I always wanted to be a lawyer. I liked arguing, I liked talking, I had a keen interest in history and politics (yes, at 6) but, more than anything, I liked attention. And I didn’t just like having some attention, I liked being the center of attention. I loved the idea of standing in front of a courtroom and everyone watching me as I talked and argued about legal matters. As I got older, I would actually daydream occasionally about winning court cases. Let me reiterate, I was weird.

Obviously that’s not at all how my life turned out. I did spend the next several years with the same desire to be an attorney, all the way up until my senior year of high school. It was then that, with some nudging from my dad and my high school choir director, I reluctantly decided to give music a shot. In college, I fell in love with the idea of working in music and knew that’s what I supposed to do. Unfortunately, it was with the same mentality as wanting to be a lawyer…I fell in love with the idea of being the center of attention on the stage instead of in the courtroom.

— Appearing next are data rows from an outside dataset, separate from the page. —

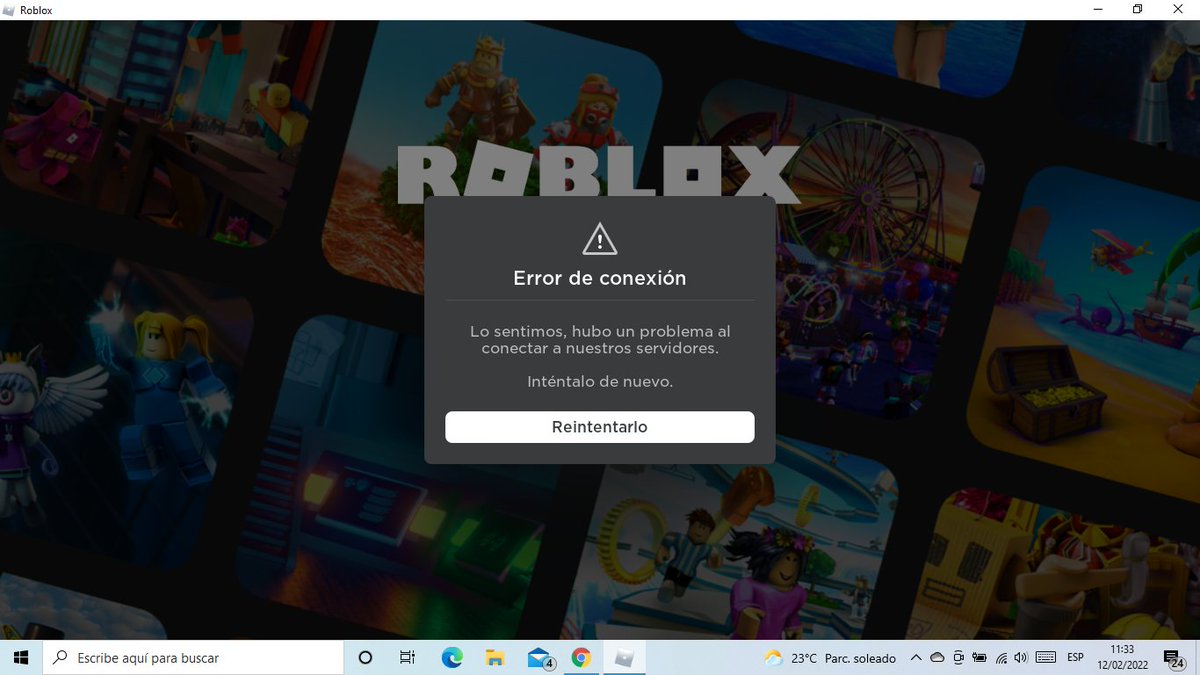Click the Wi-Fi icon in the system tray

tap(1001, 658)
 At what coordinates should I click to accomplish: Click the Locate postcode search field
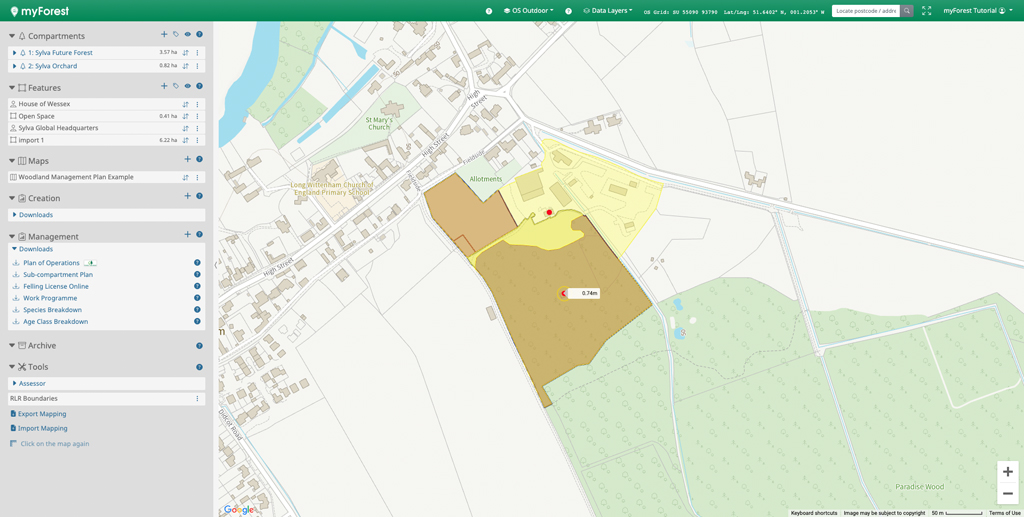[865, 11]
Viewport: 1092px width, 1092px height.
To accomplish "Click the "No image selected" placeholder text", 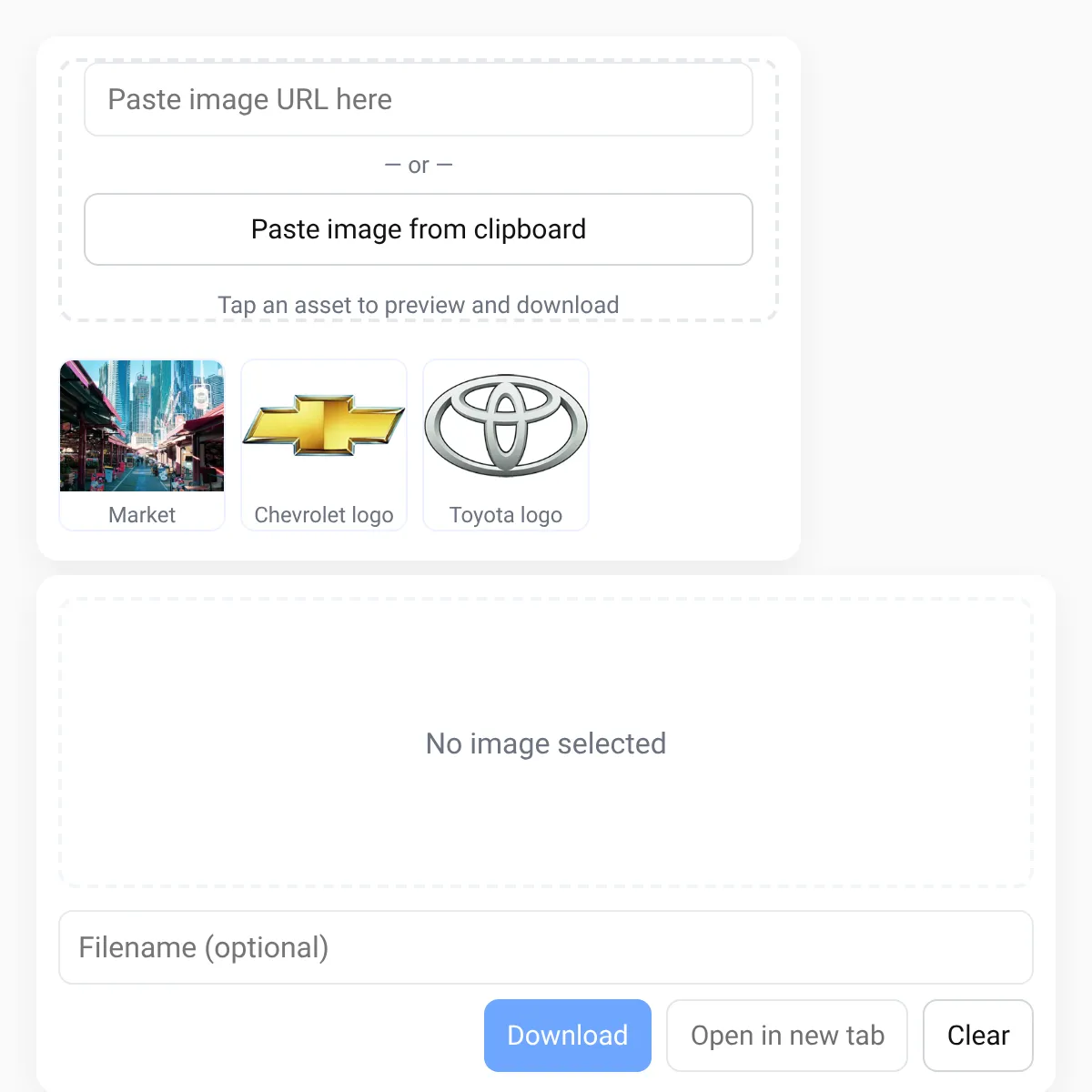I will 546,743.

By my junior year of college, I realized that I enjoyed performing and I liked having the attention, but I didn’t feel passionate about performing. I don’t typically like doing things “half-way” but I found myself perfectly content with it when it came to the stage. With some guidance from a couple of my professors, I came to realize my love for conducting. It was the end of my junior year and I didn’t really have any interest in doing music education so changing my major wasn’t an option at that point. Fortunately, I did land the opportunity to serve as an assistant conductor for one of the choirs.

I entered the field of conducting with the mentality of how much I was going to enjoy being, quite literally, the center of attention. I was going to get to make music with other people while being the focus of the rehearsal and the concert. In hindsight, I now see how I had slowly evolved from being a weird kid to being a weird jerk.

I entered graduate school with the same mentality; however, it was during graduate school that things began to change for me. For the first time, I started to truly appreciate working with others in a way that would give all of us glory. Don’t get me wrong, I still wanted plenty of the attention, I was just more willing to share it with others. While this new appreciation began to develop inside of me, I got my first job as a church music director in Texas.

I don’t recall any “lightbulb moment” or epiphanies. There was just this steady evolution inside me over time as I worked with my choirs at school and worked with the minister and musicians at my church. Eventually I got to a place where I realized, “Hey, this isn’t about me.” What a concept to grasp.

I left that first church and got a job as the youth choir director at a church in Plano, TX. It was here that I really and truly learned what it meant to be a servant leader. I fell in love with the youth of that church. They helped me to discover this passion inside myself for seeing them grow closer to Christ. They helped me realize that it really isn’t about me, it isn’t even about them, it’s really all about our ability to glorify the One who created us, gave us life, and gives us breath.

It was during this time that I received what I consider to be the greatest compliment I could ever receive. One of the youth wrote me a letter and shared that they had struggled with their belief in God, even considering becoming an atheist at one point. They went on to tell me that during one of our nightly devotionals on choir tour, they were able to begin the reconciliation of their faith because they “could see and feel Christ through (my) teaching”. As I read the letter, it became one of THOSE moments. I was alone in my office as I read the letter and I was overcome with emotion and just began crying. It wasn’t about glorifying me, it wasn’t about praising me; I was just the vessel through which the message was being delivered, I became emotional because I realized the powerful effect we can have when we get out of God’s way and let Him use us and speak through us.

I’m not one for definitions. I like things being a little ambiguous, I like gray areas, and I love playing devils advocate. Despite all that, I have decided to define, from this point forward, what success is to me. You can take it or leave it. I have decided that as long as people see or feel Christ through interaction with me, my life can be counted as successful. It’s not how much money I make, what possessions I have, it’s not even about bringing hoards of people into the church or making people happy. If I can shine the light and life of Christ into this dark and dying world, then I have done what I am supposed to have done.

It’s a process. Don’t think that I have this all figured out and that I am now completely able to set my own ambitions, cares, concerns, etc. aside and always have that mindset. Some days are easier than others and some days I find myself unbelievably impatient and frustrated with God. Then there are the days where I stop and remember that it’s not about me, it’s not about you, it’s about Him and what He has done for us. Soli Deo Gloria.